Many people, some of which I had not heard in years, contacted me from abroad; in the majority of cases, I was to find that their apprehension was nothing but a deviant modality, an outlet allowing them to respond, in whichever way, to a state of affairs publicized as urgency. Their violent reaction to my relative silence then confirmed that the underlying intention of their agenda was a false, pathological one, an outdated, repetitive relational mode, dressed up in the latest news.

(c) Finally is the mechanism that I ascertained most regretfully, which struck particularly the more civilized and more sensitive individuals, the so-called "good guys". This is a mechanism of self-mortification, an idle guilt complex, which achieved but prostration of those people in their daily lives.

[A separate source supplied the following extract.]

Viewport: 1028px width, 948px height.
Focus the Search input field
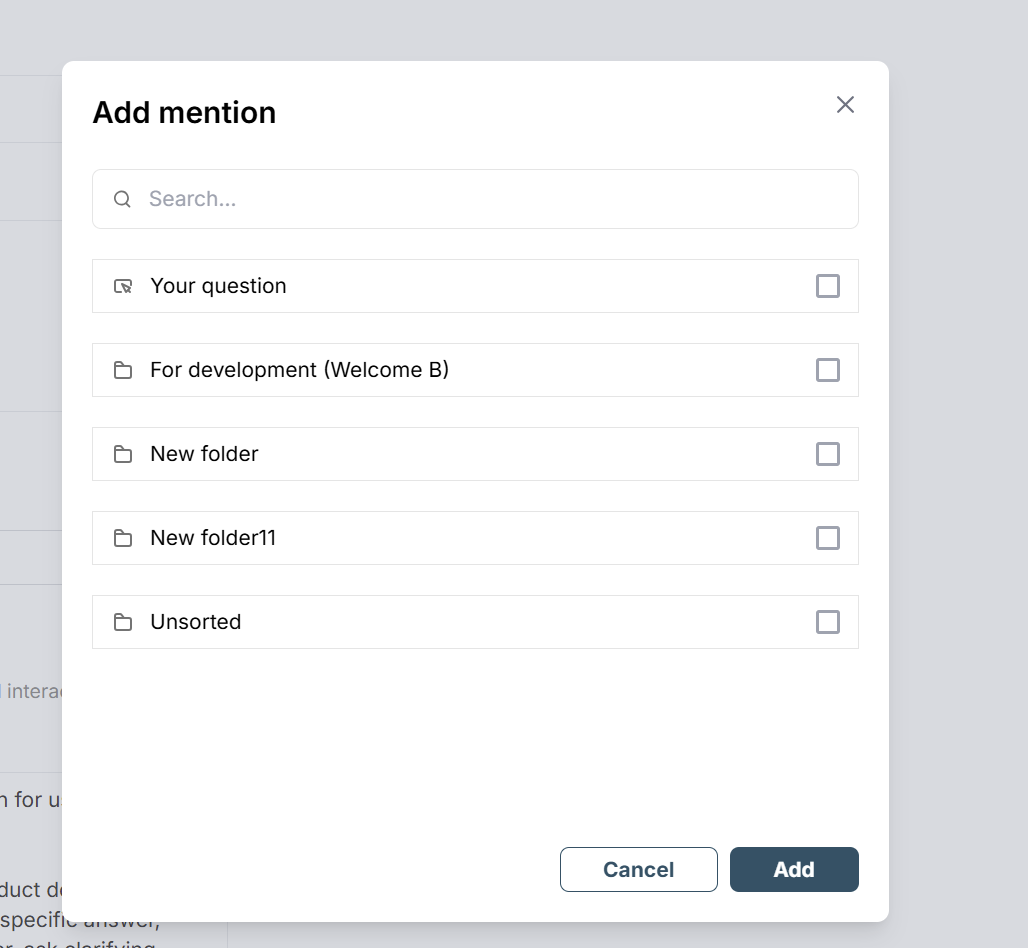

Naturally, this form of introverted aggressiveness also resulted in personal incapacity. I heard many people complain of their tiredness of gathering information from television and papers - some of them being academicians of high standing, whose normal daily praxis involved confrontation with highly specialized intellectual problems, far beyond the idle inconsistencies of the media. Evidently, their tiredness was symptomatic of a self-inflicted error, active mortification, and assimilation of dystonic material.

A practical metaphor of relevance has been that of blood donation: although in the rescue operations only half a dozen or so were pulled out alive from the pile of ruins in the place of the WTC, thousands of New Yorkers, and more generally of American, visited blood banks and hospitals to donate blood.

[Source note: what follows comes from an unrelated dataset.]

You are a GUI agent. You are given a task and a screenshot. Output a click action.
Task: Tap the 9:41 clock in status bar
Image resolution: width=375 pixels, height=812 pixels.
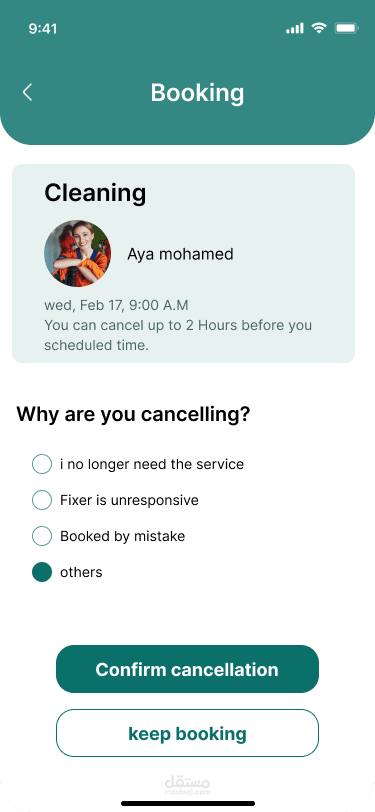[42, 28]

"Metaphor" in the sense that, besides providing a pardigmatic example of memetic contradictoriness, it perfectly illustrates the attitude of giving up one's own vital energy, without any effective advantage for the actuality of the situation.

Evidently, physiological somatizations of the dynamics described above were not difficult to encounter, in the form of a lack of coordination in the movements, an amount of perspiration unjustified by the mild early-autum weather, and a great deal of premature deliveries by pregnant women.

III
September's events gave me a chance to discover with surprise how I differ from the many. Particularly in the moments of pleasure - inthe enjoyment of an especially well-chosen combination of tastes, in the admiration of the perfection of the streaks of clouds coloring dusk; in brief, in those moments when the soul renews itself with such simplicity - I realized that the many, in my place, would have failed to realize this pleasure, this aesthetic compenetration with the world; instead, they would have castrated it in self-censorship, self-punishment, according to a perverse logic that grants no pleasure to those in the proximity of disgrace.

By contrast, a more mature morality shows that the converse is true. Is it not a contradiction to grieve the other's death, and then mortify one's own life? Is it not essential, in the face of death, to act the renewsal of the spirit and the force of intelligence, also through the catharsis of pleasure?

A difficult situation demands the integrity of strength; here, it is the figure of the leader, his practical efficacy, that become central; there is no use for the dead weight of those who get entangled in the thanatic process. Hence, the real leader cannot be affected by the modalities of the others, he need to remain intact in his capacity (through pleasure, among other things), and this then enables his providential role, his inseminating capacity. Among the capable ones, I noticed more availability, a readiness to smile, the implicit affirmation of something like: "Well, something bad has happened; we'll just have to make a further effort of positivity".